また、会場となるショップやカフェも地元をこよなく愛するところばかり。そして、今回のash Satsuma Design and Craft Fair(以下、ash)は、「Hand is best tool」(手は最高の道具である)というフレーズを掲げ、作り手の創造する力に焦点を当てました。
ashに参加する会場は、紹介する作家も、またそのテーマもそれぞれ、作家とともに各々で決めます。(また作家が会場を見つけて行くことも。)普段は、コーヒーを楽しむカフェや、雑貨を販売するショップが、作家と組んで企画、それらが期間中に32カ所もあるとなると、県内の会場や作家が網の目のようにつながっていることに。
また作家同士が、陶芸、木工、アクセサリーなど、ジャンルを超えて横の繋がりを作り、地域のクリエイティブな力を発信。普段は普通のショップやカフェがイベント会場となり、あらゆる分野で活動する作家が一同に集結する、それがこのイベントの特徴です。
使い手の気持ちをじっくり考えた、作り手の想いが詰まった作品が集結。
鹿児島市から桜島を臨む海側にあるカフェとギャラリーが併設されたショップ「GOOD NEIGHBORS」。美味しいコーヒーと食事、音楽を楽しむカフェ、それに地元作家を中心に集めたデザイン性の高いプロダクトやインテリアを扱うショップ、ギャラリーがあり、“善き隣人”(= GOOD NEIGHBORS)が集まる場所です。
今年のashでは地元の作家3名をセレクト。企画を担当した福留 剛さんにお話を聞きました。
GOOD NEIGHBORS 福留 剛さん
鹿児島を拠点にしながら県外での活動が多く、地元ではなかなか作品を見られない山口利枝、実際の使った方に評判の良い地元作家のRoam。もっと彼らの活動を紹介したい。
GOOD NEIGHBORS 外観と1Fカフェからショップを臨む
2Fギャラリーでは「食卓」をテーマに、陶芸家の山口利枝さんと、木と鉄を素材にした家具を作るRoam(ローム)の2組の作品を紹介しました。山口の日常使いできるぬくもりある器が200点ほど、また、使い込むほど味の出るRoamのインテリアがテーブル、ベンチ、シェルフ等と揃い、あたたかな食の空間を提案。さらに、二人のコラボレーションで、Roamの木と鉄で作るアイテムが山口利枝さんのテーブルウェアの一部にもなりました。

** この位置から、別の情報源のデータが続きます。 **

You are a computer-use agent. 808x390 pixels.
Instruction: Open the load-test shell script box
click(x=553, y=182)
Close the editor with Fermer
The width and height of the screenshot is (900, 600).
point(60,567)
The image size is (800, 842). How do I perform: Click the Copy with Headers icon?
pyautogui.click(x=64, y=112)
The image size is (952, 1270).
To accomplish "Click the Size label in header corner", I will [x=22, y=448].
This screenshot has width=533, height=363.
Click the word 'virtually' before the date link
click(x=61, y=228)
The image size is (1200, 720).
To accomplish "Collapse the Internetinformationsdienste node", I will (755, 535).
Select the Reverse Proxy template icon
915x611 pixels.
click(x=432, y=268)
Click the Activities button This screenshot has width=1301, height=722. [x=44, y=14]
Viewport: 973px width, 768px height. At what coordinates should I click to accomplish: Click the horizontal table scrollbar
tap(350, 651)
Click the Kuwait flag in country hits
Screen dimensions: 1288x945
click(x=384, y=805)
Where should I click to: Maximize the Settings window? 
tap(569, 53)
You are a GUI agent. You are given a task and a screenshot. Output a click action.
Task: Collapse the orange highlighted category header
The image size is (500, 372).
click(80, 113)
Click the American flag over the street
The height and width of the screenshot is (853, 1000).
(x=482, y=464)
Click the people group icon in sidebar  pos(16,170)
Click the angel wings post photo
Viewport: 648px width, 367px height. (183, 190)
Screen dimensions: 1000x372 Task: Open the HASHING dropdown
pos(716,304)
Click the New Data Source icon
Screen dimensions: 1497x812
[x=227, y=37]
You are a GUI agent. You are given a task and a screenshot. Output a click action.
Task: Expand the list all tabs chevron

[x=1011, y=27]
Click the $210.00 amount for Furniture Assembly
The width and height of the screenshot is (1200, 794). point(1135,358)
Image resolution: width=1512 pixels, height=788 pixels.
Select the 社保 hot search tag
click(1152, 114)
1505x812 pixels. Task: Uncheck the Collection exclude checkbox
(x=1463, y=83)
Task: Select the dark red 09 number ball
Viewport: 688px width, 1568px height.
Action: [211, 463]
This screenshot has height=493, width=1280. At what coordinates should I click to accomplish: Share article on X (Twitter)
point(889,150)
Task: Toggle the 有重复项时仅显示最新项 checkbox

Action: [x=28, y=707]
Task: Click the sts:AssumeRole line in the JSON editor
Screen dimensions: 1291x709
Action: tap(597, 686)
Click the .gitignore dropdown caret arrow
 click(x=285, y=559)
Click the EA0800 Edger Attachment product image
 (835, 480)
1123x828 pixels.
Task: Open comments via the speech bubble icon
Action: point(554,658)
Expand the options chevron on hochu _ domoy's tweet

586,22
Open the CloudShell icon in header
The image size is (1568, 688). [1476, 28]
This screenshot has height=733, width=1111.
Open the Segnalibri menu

上:山口利枝 作品 、下:Roam 作品(ともに参考作品)
山口利枝 × Roam 展示の様子
ONE KILN 城戸さんの作品は実際にカフェで使用していると、どれも使い心地がいいと評判。
また、1Fショップでは、ONE KILN CERAMICS(ワンキルンセラミックス)を紹介。主宰で陶芸家の城戸雄介さんによる作品は、スタイリッシュなフォルムでありながら、手にしたときのなじむ感覚と使いやすさに定評があり、このGOOD NEIGHBORSのカフェでも取り入れています。桜島の灰を調合した釉薬を使った作品もあり、地域の素材を使う作家の気持ちが伝わってきます。
また、地元写真家のコセリエ、GOOD NEIGHBORS カフェスタッフの久保静香さんと、作家の作品を日常に取り込む楽しさや豊かさを映像化しました。
ONE KILN CERAMICS作品
クリエイターが集まるビルだからこそできる、ジャンルを超えたオリジナリティ溢れる企画。
鹿児島市の新たなカルチャースポットになりつつある名山堀地域の複合ビル「レトロフト」では、住人とビルに縁のある人々が集合する「レトロフト千歳ビル展」と、イラストレーター 江夏潤一によるビルの軒下を使った掘建て小屋のプロジェクト、それに加えてデザイナー・イラストレーターの中原みおの版画展を行いました。
レトロフト外観
ブックパッサージュ 内観
レトロフトは、鹿児島の繁華街の東にある築47年の味わいのあるビル。建物の老朽化が進むなか、オーナーの永井明弘さん、友美恵さんが少しずつリノベーションしています。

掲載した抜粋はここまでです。